In total, there were 2.9 million active businesses in the UK last year. It meant the business “death rate” – the percentage of active businesses that closed – rose to 11.8%.
Roger Barker, director of policy and corporate governance at the IoD, said: “2022 was a difficult year for UK businesses, as they emerged out of the restrictions of the pandemic and straight into the economic fallout from Russia’s invasion of Ukraine.”
Transport and storage businesses particularly struggled, with the highest death rate at 23.8%, almost double any other industry.
Mr Barker blamed “higher business costs and declining disposable income”.
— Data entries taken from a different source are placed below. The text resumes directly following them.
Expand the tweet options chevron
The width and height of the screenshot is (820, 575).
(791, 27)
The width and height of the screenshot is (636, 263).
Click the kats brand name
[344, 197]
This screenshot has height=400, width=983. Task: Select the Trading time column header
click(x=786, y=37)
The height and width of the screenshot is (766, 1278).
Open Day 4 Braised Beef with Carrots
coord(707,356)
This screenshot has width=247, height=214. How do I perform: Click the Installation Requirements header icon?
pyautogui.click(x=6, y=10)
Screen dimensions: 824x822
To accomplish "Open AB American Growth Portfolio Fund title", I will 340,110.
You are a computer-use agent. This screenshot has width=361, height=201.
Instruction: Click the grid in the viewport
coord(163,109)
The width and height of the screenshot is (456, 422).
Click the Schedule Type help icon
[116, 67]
However, information and communication also had a higher percentage of high-growth businesses than any other industry.
Northern Ireland Business more stable
London had the highest birth rate at 12.7%, while the East Midlands had the highest death rate at 13.2%.
But Northern Ireland businesses were the most robust, with just 8.2% closing last year – no other region had a death rate below 10%.
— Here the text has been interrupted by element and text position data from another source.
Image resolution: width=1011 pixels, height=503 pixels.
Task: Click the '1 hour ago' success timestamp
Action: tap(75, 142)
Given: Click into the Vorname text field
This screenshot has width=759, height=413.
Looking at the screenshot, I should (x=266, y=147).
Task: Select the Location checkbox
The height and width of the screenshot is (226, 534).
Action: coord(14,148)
Northern Ireland also had the highest rate of businesses surviving five years at 49%.
George Dibb, head of the Institute for Public Policy Research’s Centre for Economic Justice, said the data was a “potential warning sign for the British economy with more companies going out of business than started up for the first time in 2022 since the tail end of the financial crisis”.
“Whilst this isn’t unexpected – high energy costs combined with the end of pandemic support schemes would always see a rise in company closures – it might signify that greater business support would have maintained higher economic activity.”
He added: “The only regions with above average high-growth firms are London and the South East. If we want to reduce regional economic inequality and ‘level up’, we need to see more of these booming companies in every part of the country.”